I've experimented with creating a narrow-ish notch wherever the kick drum peaks and removing those frequencies entirely from the bass guitar to make room for the kick, but I was wondering if that's a bad idea and I should just be doing db reduction with a normal bell instead. Thoughts?
 
In this particular case I'd rather use a normal band, since a very narrow cut in your bass guitar is unlikely to provide enough space for your kick to breathe. Of course it depends on the source... but I don't use notches that often since the amount of reduction cannot be controlled, and I use them more like a "quick and dirty" fix (e.g. to kill a fizzy peak or two on distorted guitars or basses, especially impulse-based ones) than as an actual clean and non-destructive solution...
 
I've never used a notch filter while mixing. It's a problem solving tool, to use for instance when you get cicada noises doing field recording work or getting some kind of localized, resonant hum out of your tracks. Not much utility for it during mixing.
 
I also use notches very rarely. mathematically speaking notch filter is a band-filter with gain set to minus infinity dB. In reality numbers in computers aren't precise enough to achieve that perfectly - especially in low frequencies. You get -80dB at most if your EQ uses max-precision available in modern processors (so with most plugins usually around -40dB). So only difference between a notch and -40dB cut would be the curve shape (depending on the actual algorithm/circuit used by your EQ).

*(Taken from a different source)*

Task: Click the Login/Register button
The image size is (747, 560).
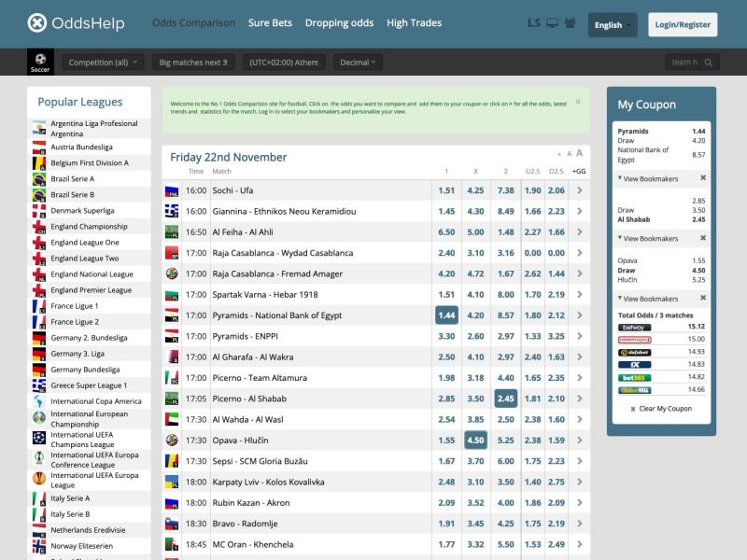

I also agree with everything stated above. Band filter gives you a little more freedom with minimal sacrifice (actually none if your EQ supports cuts down to -40dB).

A little math. Cut of -24dB decreases amplitude to 0.061= cca. 6%. If you add that to original 106% is roughly 0.5dB increase. So cutting more than 20dB is basically pointless because you'll not hear a difference in the mix anyway (except maybe more phasing issues).